Stefan Kießner, der im Anschluss zuhause mit Familie und Freunden auf seine Wahl anstieß, sprach von einem fairen Wahlkampf mit seinem Gegenkandidaten Christian Zirk von der neugegründeten Bürgerliste Ober-/Mittelstreu (BLOM). Er freue sich auf seine kommende Aufgabe, berichtete er auf telefonische Nachfrage. Kießner bedauerte, dass die gemeinsame Wahlparty der CSU/CBO und der BLOM im Oberstreuer Sportheim abgesagt werden musste. Hier hätte man Einigkeit mit allen Kandidaten zeigen können, unabhängig von der Liste.

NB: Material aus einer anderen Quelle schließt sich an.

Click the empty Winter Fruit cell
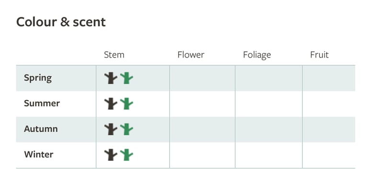This screenshot has width=368, height=185. (x=329, y=155)
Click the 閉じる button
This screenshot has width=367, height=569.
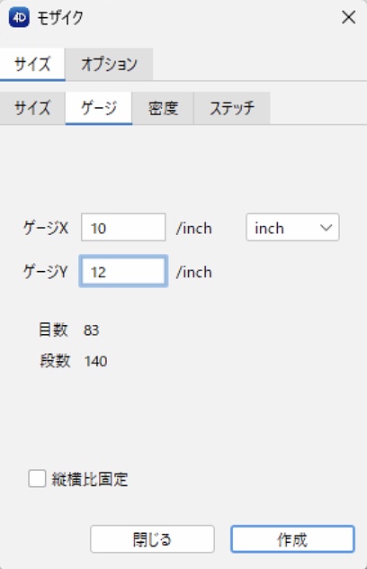pos(152,539)
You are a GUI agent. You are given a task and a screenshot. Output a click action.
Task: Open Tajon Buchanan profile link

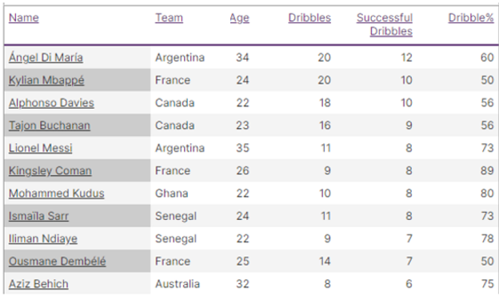point(50,126)
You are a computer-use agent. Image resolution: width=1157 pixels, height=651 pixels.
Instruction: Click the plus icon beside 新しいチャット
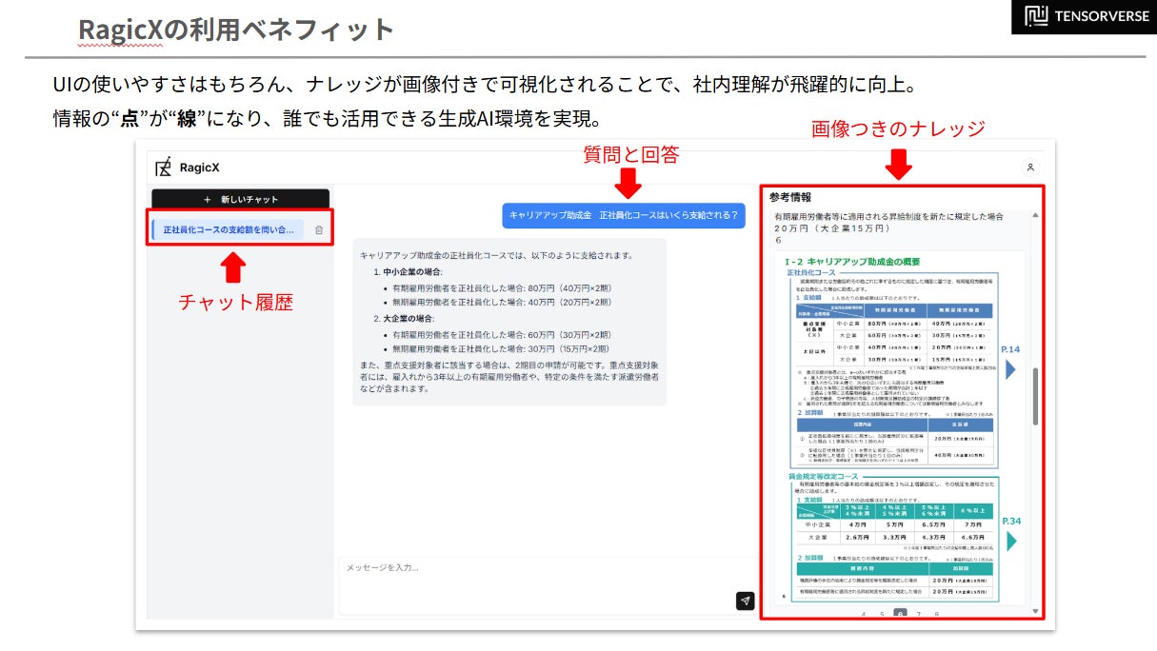[208, 200]
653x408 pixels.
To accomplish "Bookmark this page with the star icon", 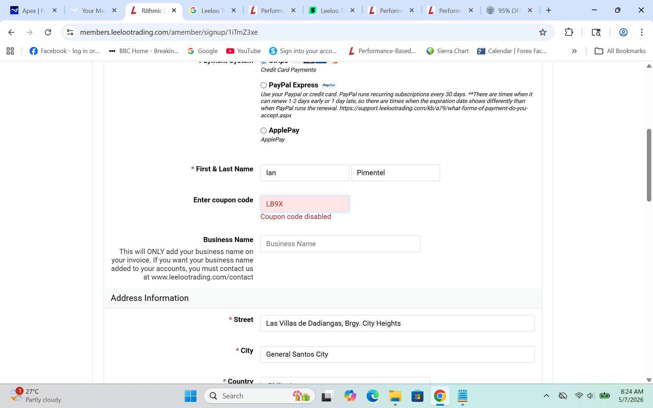I will [x=543, y=32].
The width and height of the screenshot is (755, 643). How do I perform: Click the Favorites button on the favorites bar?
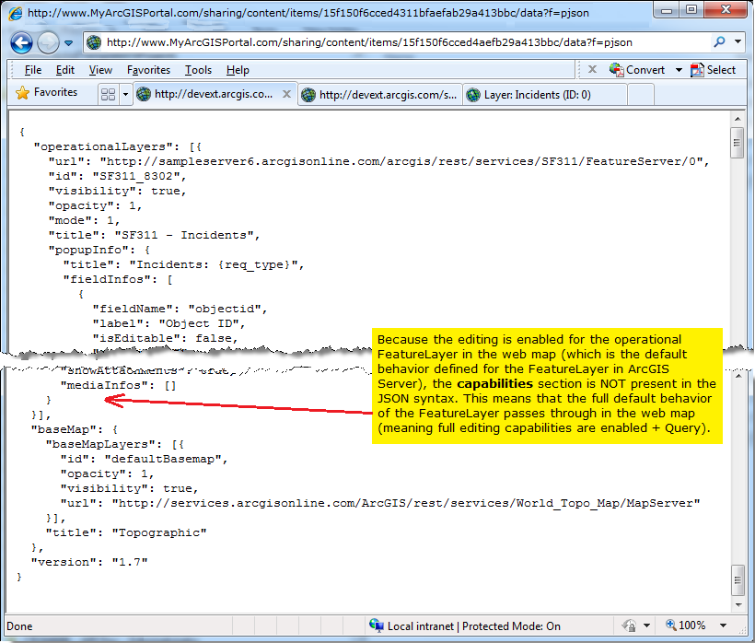click(42, 92)

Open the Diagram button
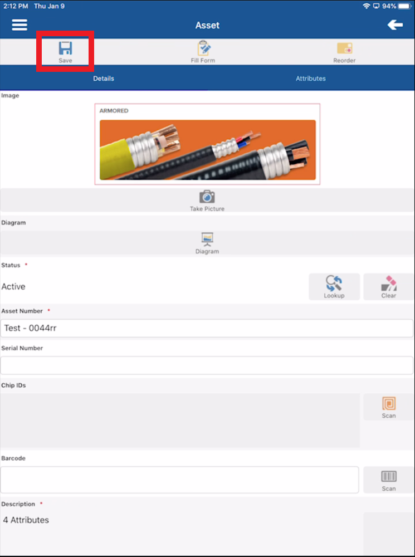pyautogui.click(x=207, y=243)

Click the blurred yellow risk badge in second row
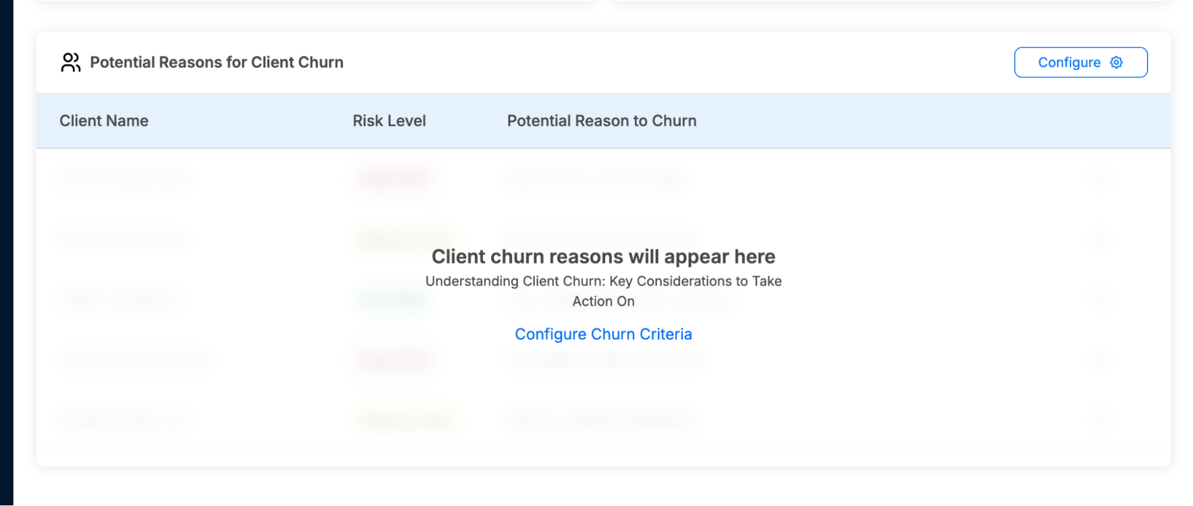pyautogui.click(x=406, y=238)

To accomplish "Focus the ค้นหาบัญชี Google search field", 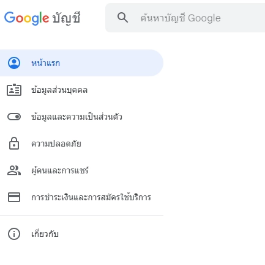I will (181, 18).
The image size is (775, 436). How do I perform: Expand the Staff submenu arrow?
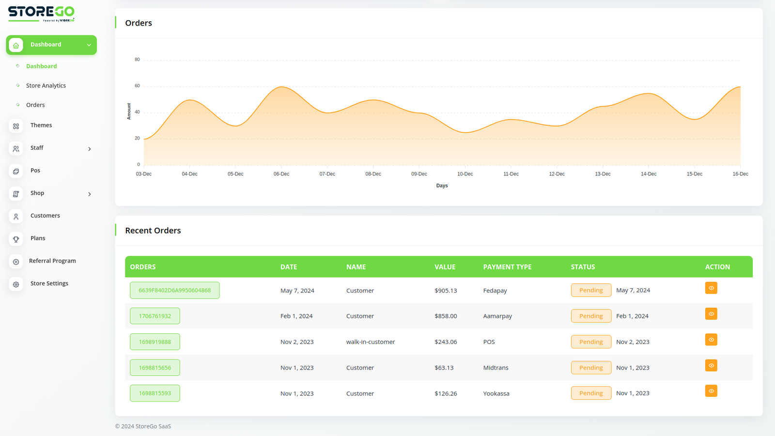click(x=90, y=149)
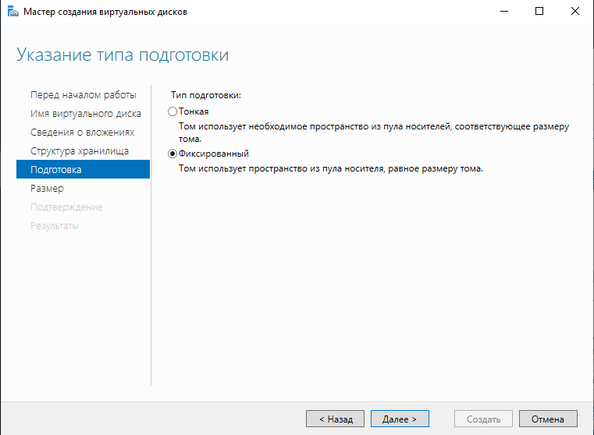
Task: Click the Подтверждение step in the sidebar
Action: point(66,207)
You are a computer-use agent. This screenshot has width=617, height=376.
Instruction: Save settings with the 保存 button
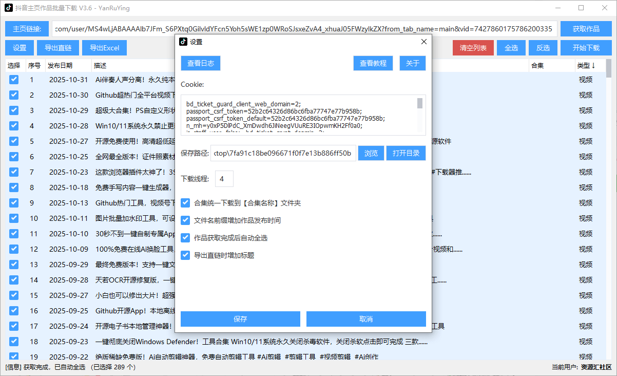click(240, 318)
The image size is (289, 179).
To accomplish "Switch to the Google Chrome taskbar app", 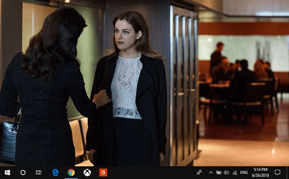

Der Kandidat der neugegründeten Bürgerliste Ober-/Mittelstreu (BLOM) Christian Zirk konnte mit 37,56 Prozent einen Achtungserfolg erzielen. Zirk beglückwünschte seinen Kontrahenten ebenfalls telefonisch nach Bekanntgabe des Ergebnisses. Er sprach ebenfalls von einem fairen und freundschaftlichen Wahlkampf. Es sei im Wahlkampf nie ein schlechtes Wort über den jeweils anderen Kandidaten gefallen, betonte Zirk im Telefongespräch. Mit der neugegründeten Bürgerliste sei erstmals eine zweite Liste in der Gemeinde Oberstreu an den Start gegangen. Diese habe innerhalb der Gemeinde für reichlichen Diskussionsstoff gesorgt. Zirk geht davon aus, dass sich die Bürgerliste weiter etabliere und in der nächsten Kommunalwahl wieder an den Start gehe.